Influence of Axial Load and a 45-Degree Flexion Head Position on Cervical Spinal Stiffness in Healthy Young Adults

Léonie Hofstetter; Melanie Häusler; Petra Schweinhardt; Ursula Heggli; Denis Bron; Jaap Swanenburg

doi:10.3389/fphys.2021.786625

Influence of Axial Load and a 45-Degree Flexion Head Position on Cervical Spinal Stiffness in Healthy Young Adults

Front Physiol. 2021 Dec 23:12:786625. doi: 10.3389/fphys.2021.786625. eCollection 2021.

Authors

Léonie Hofstetter^{1

2}, Melanie Häusler^{1

2}, Petra Schweinhardt^{1

2}, Ursula Heggli³, Denis Bron³, Jaap Swanenburg^{1

2}

Affiliations

¹ Integrative Spinal Research ISR, Department of Chiropractic Medicine, Balgrist University Hospital, Zurich, Switzerland.
² Faculty of Medicine, University of Zurich, Zurich, Switzerland.
³ AeMC, Aeromedical Center, Swiss Air Forces, Dubendorf, Switzerland.

Abstract

Background: Neck pain is a major cause of disability worldwide. Poor neck posture such as using a smartphone or work-related additional cervical axial load, such headgear of aviators, can cause neck pain. This study aimed at investigating the role of head posture or additional axial load on spinal stiffness, a proxy measure to assess cervical motor control. Methods: The posterior-to-anterior cervical spinal stiffness of 49 young healthy male military employees [mean (SD) age 20 ± 1 years] was measured in two head positions: neutral and 45-degree flexed head position and two loading conditions: with and without additional 3 kg axial load.
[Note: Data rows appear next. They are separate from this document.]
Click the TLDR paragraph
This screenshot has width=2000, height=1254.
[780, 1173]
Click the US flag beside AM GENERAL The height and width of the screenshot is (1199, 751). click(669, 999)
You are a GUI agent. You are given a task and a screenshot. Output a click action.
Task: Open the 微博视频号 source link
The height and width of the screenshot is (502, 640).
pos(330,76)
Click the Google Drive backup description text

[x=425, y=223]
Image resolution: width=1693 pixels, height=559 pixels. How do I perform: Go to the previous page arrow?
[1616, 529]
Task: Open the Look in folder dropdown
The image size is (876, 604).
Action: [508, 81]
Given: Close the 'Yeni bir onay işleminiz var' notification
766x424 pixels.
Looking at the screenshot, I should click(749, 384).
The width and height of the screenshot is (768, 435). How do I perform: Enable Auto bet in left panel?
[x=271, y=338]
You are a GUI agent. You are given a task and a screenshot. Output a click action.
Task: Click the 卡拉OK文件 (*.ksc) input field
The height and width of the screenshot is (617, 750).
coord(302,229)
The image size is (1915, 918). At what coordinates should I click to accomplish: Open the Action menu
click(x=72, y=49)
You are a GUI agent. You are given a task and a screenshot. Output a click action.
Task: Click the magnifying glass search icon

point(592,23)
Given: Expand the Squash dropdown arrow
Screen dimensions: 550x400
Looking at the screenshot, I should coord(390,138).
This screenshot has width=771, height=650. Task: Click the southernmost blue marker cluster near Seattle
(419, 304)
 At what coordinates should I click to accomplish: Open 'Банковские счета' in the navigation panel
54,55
Each test condition comprised three trials. Measurements were taken at three cervical locations, i.e., spinous processes C2 and C7 and mid-cervical (MC). Results: Cervical spinal stiffness measurements showed good reliability in all test conditions. There was a significant three-way interaction between location × head position × load [F(2, 576) = 9.305, p < 0.001]. Significant two-way interactions were found between measurement locations × loading [F(2, 576) = 15.688, p < 0.001] and measurement locations × head position [F(2, 576) = 9.263, p < 0.001]. There was no significant interaction between loading × head position [F(1, 576) = 0.692, p = 0.406]. Post hoc analysis showed reduction of stiffness in all three measurement locations in flexion position. There was a decrease in stiffness in C2 with loading, increase in stiffness in C7 and no change in MC. Discussion: A flexed head posture leading to decreased stiffness of the cervical spine might contribute to neck pain, especially if the posture is prolonged and static, such as is the case with smartphone users. Regarding the additional load, stiffness decreased high cervical and increased low cervical. There was no change mid cervical. The lower spinal stiffness at the high cervical spine might be caused by capsular ligament laxity due to the buckling effect. At the lower cervical spine, the buckling effect seems to be less dominant, because the proximity to the ribs and sternum provide additional stiffness.

Keywords: axial load; cervical spine; flexion; posture; stiffness.